(Collected data)
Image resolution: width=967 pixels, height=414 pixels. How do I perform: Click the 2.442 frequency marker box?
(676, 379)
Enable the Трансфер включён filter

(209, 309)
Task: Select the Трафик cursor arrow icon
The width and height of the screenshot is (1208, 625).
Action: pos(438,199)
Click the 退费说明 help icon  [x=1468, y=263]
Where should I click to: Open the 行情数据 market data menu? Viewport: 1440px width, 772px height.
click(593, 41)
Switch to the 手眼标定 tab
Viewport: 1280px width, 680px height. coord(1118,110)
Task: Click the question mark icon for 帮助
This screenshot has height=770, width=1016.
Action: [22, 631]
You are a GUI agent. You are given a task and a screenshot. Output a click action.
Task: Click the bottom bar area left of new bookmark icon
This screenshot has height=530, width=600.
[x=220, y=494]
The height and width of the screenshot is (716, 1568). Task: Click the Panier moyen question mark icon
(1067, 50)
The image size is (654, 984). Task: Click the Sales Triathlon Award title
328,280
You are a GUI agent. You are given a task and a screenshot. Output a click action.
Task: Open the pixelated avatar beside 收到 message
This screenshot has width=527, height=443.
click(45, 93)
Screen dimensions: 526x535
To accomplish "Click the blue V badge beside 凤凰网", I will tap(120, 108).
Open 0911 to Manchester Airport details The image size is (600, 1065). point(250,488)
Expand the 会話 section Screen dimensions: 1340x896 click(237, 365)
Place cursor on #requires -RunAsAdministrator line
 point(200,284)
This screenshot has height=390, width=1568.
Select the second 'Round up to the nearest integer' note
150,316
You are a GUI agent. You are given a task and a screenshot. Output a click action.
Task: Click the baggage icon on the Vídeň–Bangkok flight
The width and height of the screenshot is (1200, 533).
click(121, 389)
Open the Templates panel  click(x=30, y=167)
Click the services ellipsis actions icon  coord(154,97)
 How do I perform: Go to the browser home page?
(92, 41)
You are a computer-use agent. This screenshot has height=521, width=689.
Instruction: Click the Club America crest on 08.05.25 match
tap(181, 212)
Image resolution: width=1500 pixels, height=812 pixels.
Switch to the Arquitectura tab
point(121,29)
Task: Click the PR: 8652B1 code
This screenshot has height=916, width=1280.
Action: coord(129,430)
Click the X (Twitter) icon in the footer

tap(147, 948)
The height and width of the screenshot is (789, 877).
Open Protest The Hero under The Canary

[What to produce]:
The response should consist of all the entries, set down exactly.

[Solution to the problem]:
Image resolution: width=967 pixels, height=414 pixels. How do I perform: Click the 2.442 frequency marker box?
(676, 379)
Enable the Трансфер включён filter

(209, 309)
Task: Select the Трафик cursor arrow icon
The width and height of the screenshot is (1208, 625).
Action: pos(438,199)
Click the 退费说明 help icon  [x=1468, y=263]
Where should I click to: Open the 行情数据 market data menu? Viewport: 1440px width, 772px height.
click(593, 41)
Switch to the 手眼标定 tab
Viewport: 1280px width, 680px height. coord(1118,110)
Task: Click the question mark icon for 帮助
This screenshot has height=770, width=1016.
Action: [22, 631]
You are a GUI agent. You are given a task and a screenshot. Output a click action.
Task: Click the bottom bar area left of new bookmark icon
This screenshot has height=530, width=600.
[x=220, y=494]
The height and width of the screenshot is (716, 1568). Task: Click the Panier moyen question mark icon
(1067, 50)
The image size is (654, 984). Task: Click the Sales Triathlon Award title
328,280
You are a GUI agent. You are given a task and a screenshot. Output a click action.
Task: Open the pixelated avatar beside 收到 message
This screenshot has width=527, height=443.
click(45, 93)
Screen dimensions: 526x535
To accomplish "Click the blue V badge beside 凤凰网", I will tap(120, 108).
Open 0911 to Manchester Airport details The image size is (600, 1065). point(250,488)
Expand the 会話 section Screen dimensions: 1340x896 click(237, 365)
Place cursor on #requires -RunAsAdministrator line
 point(200,284)
This screenshot has height=390, width=1568.
Select the second 'Round up to the nearest integer' note
150,316
You are a GUI agent. You are given a task and a screenshot. Output a click action.
Task: Click the baggage icon on the Vídeň–Bangkok flight
The width and height of the screenshot is (1200, 533).
click(121, 389)
Open the Templates panel  click(x=30, y=167)
Click the services ellipsis actions icon  coord(154,97)
 How do I perform: Go to the browser home page?
(92, 41)
You are a computer-use agent. This screenshot has height=521, width=689.
Instruction: Click the Club America crest on 08.05.25 match
tap(181, 212)
Image resolution: width=1500 pixels, height=812 pixels.
Switch to the Arquitectura tab
point(121,29)
Task: Click the PR: 8652B1 code
This screenshot has height=916, width=1280.
Action: coord(129,430)
Click the X (Twitter) icon in the footer

tap(147, 948)
The height and width of the screenshot is (789, 877).
Open Protest The Hero under The Canary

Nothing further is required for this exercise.